What you need to do: Could you reproduce, word for word, everything below from the line containing "blogging friends (185, 2150)" down to the line containing "My Favorite Posts (95, 77)", with both of those lines included and no others?

Dataset records:
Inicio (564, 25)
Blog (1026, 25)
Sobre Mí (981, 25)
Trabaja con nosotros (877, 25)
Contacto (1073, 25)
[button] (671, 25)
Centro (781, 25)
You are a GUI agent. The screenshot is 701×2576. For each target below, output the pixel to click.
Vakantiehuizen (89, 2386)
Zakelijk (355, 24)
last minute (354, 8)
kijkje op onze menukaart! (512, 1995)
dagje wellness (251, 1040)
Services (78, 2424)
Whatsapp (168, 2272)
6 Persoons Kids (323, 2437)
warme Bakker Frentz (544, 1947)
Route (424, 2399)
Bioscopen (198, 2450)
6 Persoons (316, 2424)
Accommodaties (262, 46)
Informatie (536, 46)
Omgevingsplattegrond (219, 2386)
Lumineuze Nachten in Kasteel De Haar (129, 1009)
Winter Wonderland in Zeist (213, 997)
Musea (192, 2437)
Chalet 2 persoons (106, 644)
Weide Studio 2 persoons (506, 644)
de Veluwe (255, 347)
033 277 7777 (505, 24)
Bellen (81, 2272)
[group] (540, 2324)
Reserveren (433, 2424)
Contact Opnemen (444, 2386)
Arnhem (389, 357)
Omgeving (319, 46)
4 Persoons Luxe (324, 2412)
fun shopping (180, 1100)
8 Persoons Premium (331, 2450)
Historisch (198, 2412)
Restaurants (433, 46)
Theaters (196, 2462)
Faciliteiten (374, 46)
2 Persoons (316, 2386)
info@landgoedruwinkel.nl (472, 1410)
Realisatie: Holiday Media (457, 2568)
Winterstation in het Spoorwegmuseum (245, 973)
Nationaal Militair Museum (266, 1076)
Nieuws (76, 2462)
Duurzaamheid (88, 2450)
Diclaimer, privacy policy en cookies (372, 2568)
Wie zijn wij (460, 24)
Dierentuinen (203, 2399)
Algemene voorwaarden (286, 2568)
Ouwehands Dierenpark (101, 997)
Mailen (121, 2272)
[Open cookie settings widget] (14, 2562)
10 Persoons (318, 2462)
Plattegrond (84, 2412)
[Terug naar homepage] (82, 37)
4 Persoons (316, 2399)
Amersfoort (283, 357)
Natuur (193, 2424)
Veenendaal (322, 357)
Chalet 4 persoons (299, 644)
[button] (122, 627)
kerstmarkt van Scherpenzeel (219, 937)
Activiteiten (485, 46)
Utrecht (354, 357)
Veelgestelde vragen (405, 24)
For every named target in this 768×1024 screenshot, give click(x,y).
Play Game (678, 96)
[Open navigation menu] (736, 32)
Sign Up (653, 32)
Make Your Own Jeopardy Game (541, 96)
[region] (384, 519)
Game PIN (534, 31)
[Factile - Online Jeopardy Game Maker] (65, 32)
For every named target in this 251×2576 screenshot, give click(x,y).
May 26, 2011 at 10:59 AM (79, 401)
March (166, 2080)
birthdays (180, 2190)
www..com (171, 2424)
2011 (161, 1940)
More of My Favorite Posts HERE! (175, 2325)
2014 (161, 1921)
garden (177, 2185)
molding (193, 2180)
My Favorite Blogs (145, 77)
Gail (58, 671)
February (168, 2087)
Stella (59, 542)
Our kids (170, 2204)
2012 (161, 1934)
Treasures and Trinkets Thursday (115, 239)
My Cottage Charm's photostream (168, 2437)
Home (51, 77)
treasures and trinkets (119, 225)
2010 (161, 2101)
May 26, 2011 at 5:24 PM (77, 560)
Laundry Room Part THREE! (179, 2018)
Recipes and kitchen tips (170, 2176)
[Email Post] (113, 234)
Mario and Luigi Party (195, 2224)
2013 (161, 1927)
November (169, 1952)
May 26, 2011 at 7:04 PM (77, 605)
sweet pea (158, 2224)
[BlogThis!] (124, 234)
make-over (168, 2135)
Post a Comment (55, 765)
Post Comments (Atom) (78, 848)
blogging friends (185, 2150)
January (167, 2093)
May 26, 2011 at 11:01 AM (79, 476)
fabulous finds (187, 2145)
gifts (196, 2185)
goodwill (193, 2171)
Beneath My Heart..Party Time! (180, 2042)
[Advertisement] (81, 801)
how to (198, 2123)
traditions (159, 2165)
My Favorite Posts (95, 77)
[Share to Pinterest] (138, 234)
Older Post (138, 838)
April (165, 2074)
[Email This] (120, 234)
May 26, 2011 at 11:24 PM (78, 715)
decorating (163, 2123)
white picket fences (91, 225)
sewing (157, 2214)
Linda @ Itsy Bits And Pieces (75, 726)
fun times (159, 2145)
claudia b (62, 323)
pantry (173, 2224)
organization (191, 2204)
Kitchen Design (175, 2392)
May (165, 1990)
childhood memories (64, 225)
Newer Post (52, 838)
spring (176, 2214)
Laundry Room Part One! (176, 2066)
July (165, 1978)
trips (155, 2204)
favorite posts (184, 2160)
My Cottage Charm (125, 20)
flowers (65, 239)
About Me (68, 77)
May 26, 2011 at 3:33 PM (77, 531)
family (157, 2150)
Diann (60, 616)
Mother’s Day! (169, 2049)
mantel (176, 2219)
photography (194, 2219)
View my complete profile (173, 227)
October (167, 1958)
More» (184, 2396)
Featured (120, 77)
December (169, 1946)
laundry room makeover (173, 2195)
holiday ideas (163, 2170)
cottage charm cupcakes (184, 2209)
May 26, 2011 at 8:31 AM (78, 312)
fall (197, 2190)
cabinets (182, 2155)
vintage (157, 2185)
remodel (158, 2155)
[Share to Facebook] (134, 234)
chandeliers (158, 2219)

Task result:
blogging friends (185, 2150)
January (167, 2093)
May 26, 2011 at 11:01 AM (79, 476)
fabulous finds (187, 2145)
gifts (196, 2185)
goodwill (193, 2171)
Beneath My Heart..Party Time! (180, 2042)
[Advertisement] (81, 801)
how to (198, 2123)
traditions (159, 2165)
My Favorite Posts (95, 77)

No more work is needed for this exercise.